The idea is supposed to provide a bridge between conventional university-based courses and on-the-job training offered by many schools. It is also intended to promote ‘school-focused academic research’. This set me to thinking: if they want to do ‘school-focused academic research’, why not offer to train another school matched for SES and other relevant variables and make comparisons over, say, seven years of the primary schooling?

So, I decided to put my money where my mouth is and I wrote to Charlie Taylor of the National College for Teaching and Leadership and made the following proposal: 
I saw reported in the Telegraph that the National College for Teaching and Leadership is sponsoring the opening of a University of Cambridge Training School, which will be 'overseen by senior dons from the university'. I believe strongly that Sounds-Write can do a better job of teaching children literacy than Cambridge University, and would like to make you a serious offer. The offer is that Sounds-Write will train all the primary staff in any school you would like to match for SES and other salient variables with the newly established school. We will pay for the training of the teachers and we will supply all the materials required to teach our Sounds-Write programme. I will do this if you will agree to provide independent assessors of the progress of the children in the two schools and we can agree on the methods of assessment, which, as far as I am concerned, would be the phonics screening check, an agreed test of reading and one of spelling, as well as the SATs results.Sounds-Write provides phonics training for teachers and has been operating for eleven years.

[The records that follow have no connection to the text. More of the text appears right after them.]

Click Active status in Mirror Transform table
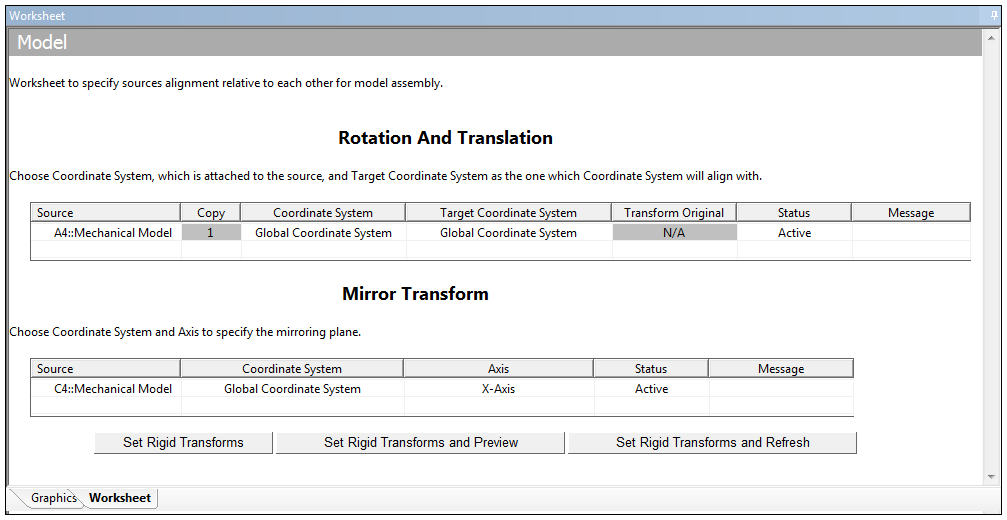The image size is (1007, 520). click(x=651, y=389)
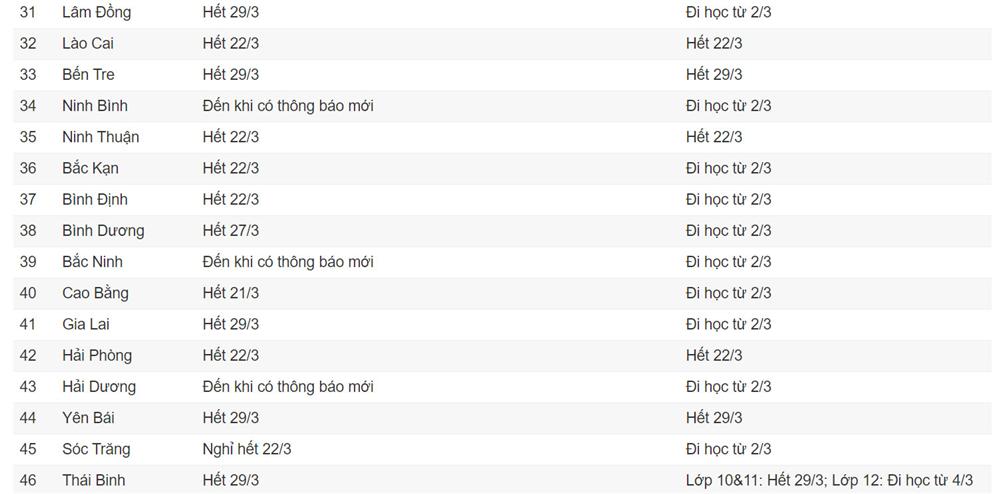Select the Hải Phòng province cell
The height and width of the screenshot is (494, 1000).
97,355
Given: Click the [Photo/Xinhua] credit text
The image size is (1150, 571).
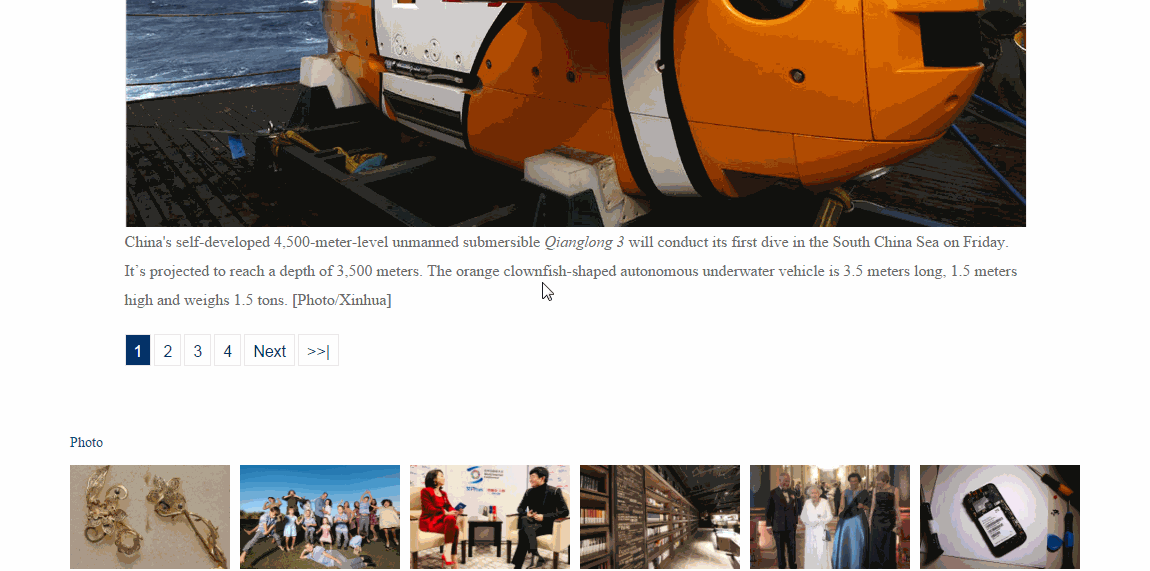Looking at the screenshot, I should coord(341,300).
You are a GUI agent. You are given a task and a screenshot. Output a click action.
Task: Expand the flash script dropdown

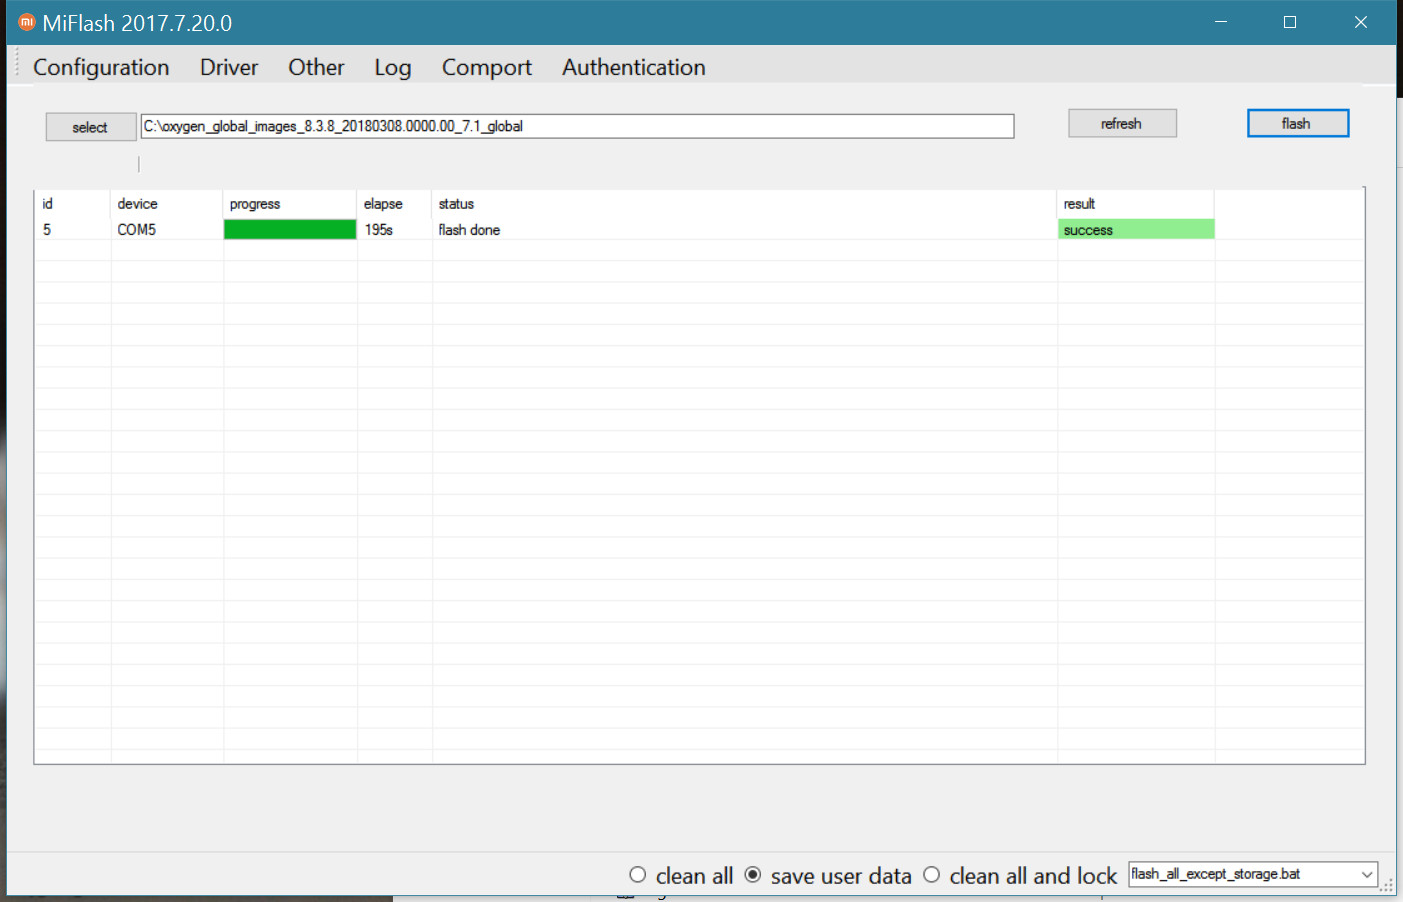(1366, 874)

It was approved for matched funding by the DfE during the period in which it was available, and our trainings have been inspected by Ofsted twice and found to be excellent. To date, we have trained eleven thousand teachers and teaching assistants in UK, the Republic of Ireland and Australia.As Mrs Janet Hilary, the head of St George's CEPS in Wandsworth put it to me recently, literacy is the foundation on which the whole of the rest of the curriculum rests. Her school's latest results amply demonstrate that philosophy as can be seen from the table below. They are even more remarkable when one considers that over half the pupils at the school are on free schools meals.

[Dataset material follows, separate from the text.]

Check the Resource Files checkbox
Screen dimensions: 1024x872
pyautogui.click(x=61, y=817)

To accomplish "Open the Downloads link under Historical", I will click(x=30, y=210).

St George’s CEPS in Wandsworth 2013 results
LEA av %
Eng av %
Reading: Level 4
Reading: Level 5
Writing: Level 4
Writing: Level 5
Spelling, grammar and punctuation: Level 4
Spelling, grammar and punctuation: Level 5

This is a genuine and, I think, an exciting offer and I sincerely hope that you will consider it. I look forward to hearing from you, John Walker
 On February 4th, I received this letter from Charlie Taylor’s secretary:

Dear Mr Walker Thank you for your email. I have passed on the request to Charlie. He mentioned that your programme sounds really interesting, but unfortunately he is considering no such trial at the moment. He will be sure to come back to you in the future if this ever changes. Kind regards, Veronica, PA to Charlie Taylor, Chief Executive of the National College for Teaching and Leadership Department for Education
Of course, I never did believe for one minute that Taylor would take up the offer and, even if he had been interested, the dons would almost certainly have torpedoed it. I mean, what would happen if some upstart little outfit like Sounds-Write were to outperform the mighty dons? What a shame we can’t ‘go compare’ when we have Professor Morag Styles, a professor at Homerton College, part of Cambridge University’s Faculty of Education, recently making public her support of the anti-phonics ‘academic’ Andrew Davis. She went further, demonstrating her clear lack of understanding of what modern phonics teaching is, when she talked about ‘tedious drills’ and other such nonsense that has nothing whatever to do with good quality modern phonics programmes like Sounds-Write. Not that Morag has ever done any phonics teaching to young children, of course.

So, what with their apparent, according to the Telegraph article, interest in ‘learning styles’ and their likely antipathy to phonics, I just can’t wait to see how they get on. But it would have been an interesting encounter had they had the courage to challenge my impertinence!